Every time I've looked at the sky today, I've seen a rainbow staring back at me. How romantic is that? I've never been pursued by a rainbow before, but it felt rather magical!
It's been a productive day. We spent this morning with a team of BBC technical people looking at some of our more complicated locations; the Metro depot, where we're doing a pre-dawn shoot, Gateshead Station, where we'll be filming all night and a scrap heap, just south of Sunderland, where our brass band will be performing. It was hi-viz jackets and hard hats all the way. I'm surrounded by incredibly capable people and am particularly impressed by the cameraman on this project, who, just like his counterpart in Yorkshire, is called Keith. Well, I guess it saves learning a new name!
We've finally made the decision not to shoot in HD and I fully understand why. It's such a daring project and it involves so many people jumping into the unknown. The BBC Regions are not yet HD ready, and when things are complicated enough, sometimes you just have to stick with what you know. We're shooting in digi-beta, which is what Little Britain was shot in, so I'm not that disappointed! Digibeta looks lovely on television.
This evening was magical. We battled our way to The Sage through terrible gales to listen to the final rehearsal of the choir we formed specially for the project. I gave them an enormous challenge; to sing the names of 30 Metro stations in glorious 4-part harmony. Many had never sung in choirs before, and the majority didn’t read music, so everything was taught by ear. They only had four weeks to learn it, but they did it! I was so immensely proud to hear them singing in proper harmony, and started crying very quietly to myself like a proper wuss! Sure, there are still a few corners that need to be ironed out, but what an amazing achievement.

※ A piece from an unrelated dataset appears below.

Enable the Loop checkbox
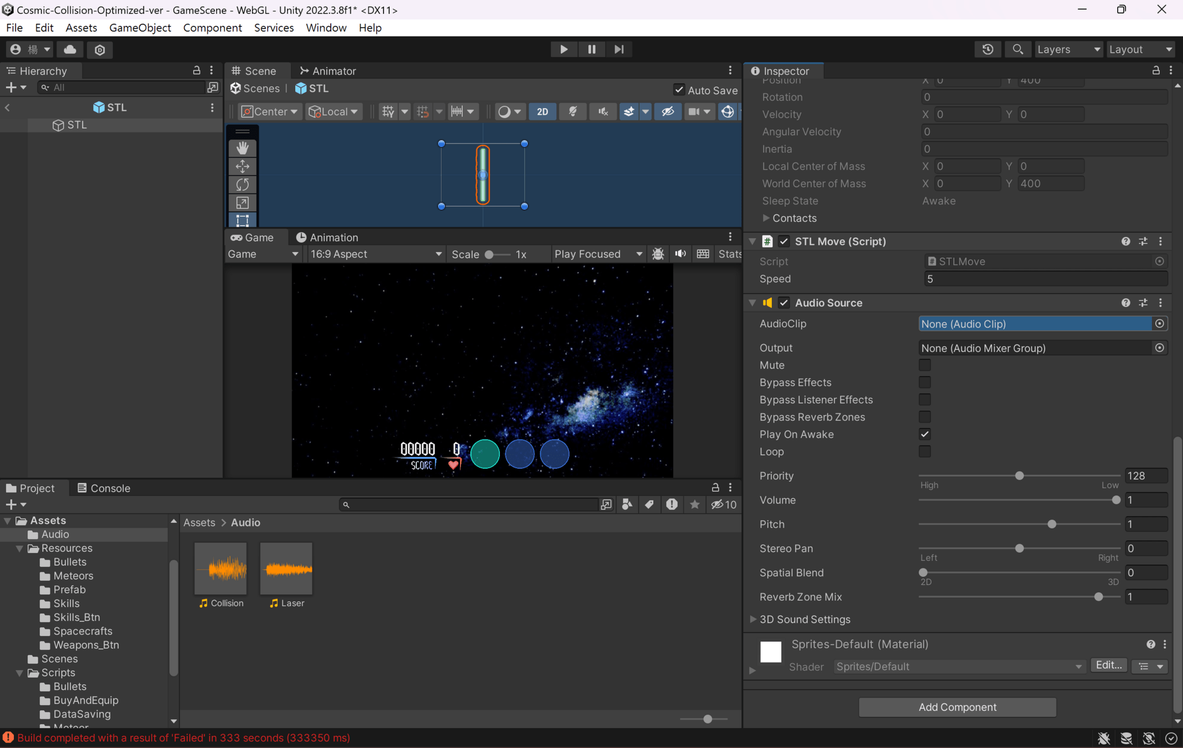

Pepys’ diary entry for February 4th, 1661, includes some of the longest sentences I think I’ve ever read! The first one includes no fewer than 80 words, and I’d quote it in full if I didn’t think it was one of the most boring things I’ve ever read! Pepys spent the evening in the pub with Sir William Penn, Colonel Slingsby and “several others... men and women.” They played parlour games; the forfeits for the young ladies being, of course, to kiss Pepys, who was, I'd say, a complete letch!